About this task: Since the data must remain as supplied, reproduce it word for word.

Exercise data:
##############################
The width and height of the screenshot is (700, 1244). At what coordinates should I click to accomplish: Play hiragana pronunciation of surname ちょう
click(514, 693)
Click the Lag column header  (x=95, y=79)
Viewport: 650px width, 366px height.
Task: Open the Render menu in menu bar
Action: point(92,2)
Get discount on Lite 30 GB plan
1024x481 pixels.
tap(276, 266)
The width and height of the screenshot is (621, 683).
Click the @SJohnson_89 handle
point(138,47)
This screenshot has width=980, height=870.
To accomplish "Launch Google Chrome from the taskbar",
##############################
Reply to the exercise:
The width and height of the screenshot is (700, 1244). At what coordinates should I click to accomplish: Play hiragana pronunciation of surname ちょう
click(514, 693)
Click the Lag column header  (x=95, y=79)
Viewport: 650px width, 366px height.
Task: Open the Render menu in menu bar
Action: point(92,2)
Get discount on Lite 30 GB plan
1024x481 pixels.
tap(276, 266)
The width and height of the screenshot is (621, 683).
Click the @SJohnson_89 handle
point(138,47)
This screenshot has width=980, height=870.
To accomplish "Launch Google Chrome from the taskbar",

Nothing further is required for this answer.